Backend Development 6 min read

Understanding Tomcat and Its Integration with Spring Boot

Apache Tomcat is the underlying servlet container and web server that Spring Boot automatically embeds via the spring‑boot‑starter‑web dependency, but junior developers often miss its core roles—managing servlet lifecycles, serving static resources, and compiling JSPs—so learning Tomcat (or swapping it for Jetty by adjusting Maven exclusions) clarifies what Spring Boot abstracts and enables flexible container choices.

Java Tech Enthusiast
Java Tech Enthusiast
Java Tech Enthusiast
Understanding Tomcat and Its Integration with Spring Boot

Many junior Java developers start directly with Spring Boot and never encounter the underlying servlet container, typically Apache Tomcat.

Apache Tomcat is an open‑source Java Servlet container and web server that implements the Servlet, JSP, EL and WebSocket specifications. Its core functions are:

Servlet container – manages servlet lifecycle.

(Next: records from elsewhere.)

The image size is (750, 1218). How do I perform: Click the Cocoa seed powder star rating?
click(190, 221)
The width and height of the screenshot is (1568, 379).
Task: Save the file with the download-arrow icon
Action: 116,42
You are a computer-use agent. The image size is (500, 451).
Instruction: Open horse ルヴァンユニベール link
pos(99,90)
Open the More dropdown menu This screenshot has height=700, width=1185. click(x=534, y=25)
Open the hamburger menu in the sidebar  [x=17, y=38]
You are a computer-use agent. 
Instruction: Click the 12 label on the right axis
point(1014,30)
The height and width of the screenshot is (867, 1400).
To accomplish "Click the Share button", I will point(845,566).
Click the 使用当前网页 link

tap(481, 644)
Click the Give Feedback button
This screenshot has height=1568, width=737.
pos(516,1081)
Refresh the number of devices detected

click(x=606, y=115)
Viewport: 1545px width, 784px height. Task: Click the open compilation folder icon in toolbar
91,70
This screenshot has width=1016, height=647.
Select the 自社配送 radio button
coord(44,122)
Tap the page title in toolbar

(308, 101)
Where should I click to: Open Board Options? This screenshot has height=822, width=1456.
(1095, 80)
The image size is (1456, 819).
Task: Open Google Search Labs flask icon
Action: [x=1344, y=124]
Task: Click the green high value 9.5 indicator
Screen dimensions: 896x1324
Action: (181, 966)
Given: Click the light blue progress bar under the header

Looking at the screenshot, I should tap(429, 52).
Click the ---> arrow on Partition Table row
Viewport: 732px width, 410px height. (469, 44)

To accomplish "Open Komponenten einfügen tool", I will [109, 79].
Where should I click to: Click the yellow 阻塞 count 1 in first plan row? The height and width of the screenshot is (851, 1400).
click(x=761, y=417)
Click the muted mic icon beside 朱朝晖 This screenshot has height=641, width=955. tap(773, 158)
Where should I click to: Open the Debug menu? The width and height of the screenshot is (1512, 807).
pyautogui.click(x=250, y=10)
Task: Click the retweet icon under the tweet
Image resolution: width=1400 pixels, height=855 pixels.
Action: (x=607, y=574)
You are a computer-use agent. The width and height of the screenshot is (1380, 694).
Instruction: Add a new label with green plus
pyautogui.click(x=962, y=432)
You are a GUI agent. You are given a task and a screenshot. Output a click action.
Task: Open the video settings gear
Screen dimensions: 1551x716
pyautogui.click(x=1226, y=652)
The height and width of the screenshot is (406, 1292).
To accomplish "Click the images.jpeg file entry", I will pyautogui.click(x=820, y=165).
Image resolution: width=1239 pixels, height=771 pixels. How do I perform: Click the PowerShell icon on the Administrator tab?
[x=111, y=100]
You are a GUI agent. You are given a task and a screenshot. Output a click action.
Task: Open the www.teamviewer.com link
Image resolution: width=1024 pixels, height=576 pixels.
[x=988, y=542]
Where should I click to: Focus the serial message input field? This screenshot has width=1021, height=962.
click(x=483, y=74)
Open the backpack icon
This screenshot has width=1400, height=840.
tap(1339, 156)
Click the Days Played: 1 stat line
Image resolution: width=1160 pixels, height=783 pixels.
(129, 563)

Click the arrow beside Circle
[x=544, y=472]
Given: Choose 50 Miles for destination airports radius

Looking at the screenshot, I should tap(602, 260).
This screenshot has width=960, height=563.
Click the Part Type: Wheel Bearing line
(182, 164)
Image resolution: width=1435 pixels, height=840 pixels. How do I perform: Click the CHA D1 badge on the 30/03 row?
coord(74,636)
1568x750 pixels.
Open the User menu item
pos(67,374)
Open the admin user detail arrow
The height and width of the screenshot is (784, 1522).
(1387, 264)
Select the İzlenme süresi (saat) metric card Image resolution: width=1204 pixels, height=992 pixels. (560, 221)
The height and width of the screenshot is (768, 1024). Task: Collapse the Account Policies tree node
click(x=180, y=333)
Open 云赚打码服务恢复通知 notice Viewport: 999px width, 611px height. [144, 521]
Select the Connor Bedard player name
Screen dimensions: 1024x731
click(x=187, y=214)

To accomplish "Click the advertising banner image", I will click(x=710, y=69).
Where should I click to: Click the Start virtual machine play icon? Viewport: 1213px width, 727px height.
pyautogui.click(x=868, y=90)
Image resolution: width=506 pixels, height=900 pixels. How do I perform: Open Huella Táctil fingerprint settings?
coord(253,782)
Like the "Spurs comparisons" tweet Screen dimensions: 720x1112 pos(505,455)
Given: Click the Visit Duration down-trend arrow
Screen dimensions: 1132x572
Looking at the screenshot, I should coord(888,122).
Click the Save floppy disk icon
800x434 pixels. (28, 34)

Web server – serves static HTTP resources.

JSP engine – compiles JSP to servlets.

A minimal pure‑Spring (non‑Boot) web application can be built by writing a servlet and configuring web.xml :

@WebServlet("/hello")
public class HelloServlet extends HttpServlet {
    protected void doGet(HttpServletRequest request, HttpServletResponse response)
            throws ServletException, IOException {
        response.getWriter().println("Hello, Tomcat!");
    }
}
<web-app>
    <servlet>
        <servlet-name>HelloServlet</servlet-name>
        <servlet-class>com.example.HelloServlet</servlet-class>
    </servlet>
    <servlet-mapping>
        <servlet-name>HelloServlet</servlet-name>
        <url-pattern>/hello</url-pattern>
    </servlet-mapping>
</web-app>

Spring Boot simplifies this by embedding Tomcat automatically through the spring-boot-starter-web dependency, so developers usually do not need to manage the container themselves.

If you prefer another embedded server such as Jetty, you can exclude the default Tomcat starter and add the Jetty starter in your pom.xml :

<dependency>
    <groupId>org.springframework.boot</groupId>
    <artifactId>spring-boot-starter-web</artifactId>
    <exclusions>
        <exclusion>
            <groupId>org.springframework.boot</groupId>
            <artifactId>spring-boot-starter-tomcat</artifactId>
        </exclusion>
    </exclusions>
</dependency>

<dependency>
    <groupId>org.springframework.boot</groupId>
    <artifactId>spring-boot-starter-jetty</artifactId>
</dependency>

Understanding Tomcat’s role helps developers appreciate what Spring Boot abstracts away and gives them the flexibility to switch containers when needed.